SPAAC-Reaktion von aromatischen Aziden mit Bicyclononin (BCN).
Die Aktivierungsspannungsanalyse zeigt, wie die Wechselwirkungen im ÜZ zunehmend stabilisierender werden, sobald elektronenziehende Substituenten (R) den elektronenarmen Charakter des Azides verstärken. Dies führt zu einer Absenkung der Barriere und in der Begleiterscheinung zu einer experimentell beobachteten Beschleunigung der Reaktion. Diesem Trend liegt die IED-FMO-Wechselwirkung zwischen dem π-bindenden HOMO und HOMO−1 des BCN-Moleküls und dem relativ niedrigliegenden LUMO des Azids zugrunde.

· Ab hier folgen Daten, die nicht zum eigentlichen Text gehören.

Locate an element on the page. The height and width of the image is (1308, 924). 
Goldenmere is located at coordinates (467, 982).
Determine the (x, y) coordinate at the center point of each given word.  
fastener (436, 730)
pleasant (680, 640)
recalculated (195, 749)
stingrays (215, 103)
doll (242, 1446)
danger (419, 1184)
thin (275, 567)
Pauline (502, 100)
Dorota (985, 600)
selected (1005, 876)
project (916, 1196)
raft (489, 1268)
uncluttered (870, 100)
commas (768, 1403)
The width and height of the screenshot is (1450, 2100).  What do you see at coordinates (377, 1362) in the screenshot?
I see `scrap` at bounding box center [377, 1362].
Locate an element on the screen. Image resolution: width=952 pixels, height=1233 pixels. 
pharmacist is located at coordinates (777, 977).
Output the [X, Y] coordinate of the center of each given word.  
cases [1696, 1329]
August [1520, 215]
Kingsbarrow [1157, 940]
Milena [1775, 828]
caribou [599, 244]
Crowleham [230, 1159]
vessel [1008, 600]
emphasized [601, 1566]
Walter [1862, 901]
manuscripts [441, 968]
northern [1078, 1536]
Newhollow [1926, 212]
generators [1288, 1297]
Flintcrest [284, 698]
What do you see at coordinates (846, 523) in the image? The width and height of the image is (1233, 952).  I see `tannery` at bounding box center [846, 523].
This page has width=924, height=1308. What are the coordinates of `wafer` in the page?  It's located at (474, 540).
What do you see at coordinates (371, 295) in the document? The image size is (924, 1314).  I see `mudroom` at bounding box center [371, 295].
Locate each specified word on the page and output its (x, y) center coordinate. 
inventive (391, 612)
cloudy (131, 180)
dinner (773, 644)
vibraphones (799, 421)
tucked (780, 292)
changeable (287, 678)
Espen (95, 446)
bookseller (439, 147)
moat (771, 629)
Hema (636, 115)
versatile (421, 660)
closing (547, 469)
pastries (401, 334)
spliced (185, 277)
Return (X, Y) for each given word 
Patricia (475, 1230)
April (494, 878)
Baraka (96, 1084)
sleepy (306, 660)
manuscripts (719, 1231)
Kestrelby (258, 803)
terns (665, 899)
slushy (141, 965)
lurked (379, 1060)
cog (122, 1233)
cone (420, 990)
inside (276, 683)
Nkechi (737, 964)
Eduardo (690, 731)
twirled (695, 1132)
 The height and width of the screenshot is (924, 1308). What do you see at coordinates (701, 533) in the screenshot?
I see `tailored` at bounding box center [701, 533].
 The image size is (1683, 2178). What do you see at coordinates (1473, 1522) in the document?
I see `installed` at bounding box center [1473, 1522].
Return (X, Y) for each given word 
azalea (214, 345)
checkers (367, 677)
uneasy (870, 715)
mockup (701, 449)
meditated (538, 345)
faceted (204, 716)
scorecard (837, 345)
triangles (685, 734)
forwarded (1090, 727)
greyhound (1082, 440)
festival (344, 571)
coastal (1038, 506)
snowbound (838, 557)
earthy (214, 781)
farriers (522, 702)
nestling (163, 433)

Ein sehr nützliches und von uns entdecktes Prinzip, welches ebenfalls mit dem Distortion/Interaction-Modell erklärt werden kann, ist die Verwendung intrinsisch reaktiver Cycloaddenden, die auch sterisch besonders anspruchsvoll sind.34 Sterischer Anspruch zeigt sich sehr oft in einer höheren Deformationsenergie. Andere Cycloaddenden können eine geringere intrinsische Reaktivität aufweisen, aber sterisch weniger anspruchsvoll sein. Ein gutes Beispiel ist die hohe intrinsische elektrophile Reaktivität von zweifach substituierten Tetrazinen, die durch ihr niedrigliegendes π*-Orbital hervorgerufen wird; diese Verbindungen haben, aufgrund ihrer beiden Arylsubstituenten, einen relativ hohen sterischen Anspruch. Dagegen sind Azide intrinsisch weniger reaktiv, dafür aber sehr viel weniger sterisch gehindert. Die experimentellen Befunde hierzu sind in der Abbildung 8 dargestellt.34d

Beispiele von wechselseitig orthogonalen Reaktionen. (a) ist schnell für Tetrazine, nicht jedoch für Azide. (b) ist schnell für Azide, nicht jedoch für Tetrazine.34d.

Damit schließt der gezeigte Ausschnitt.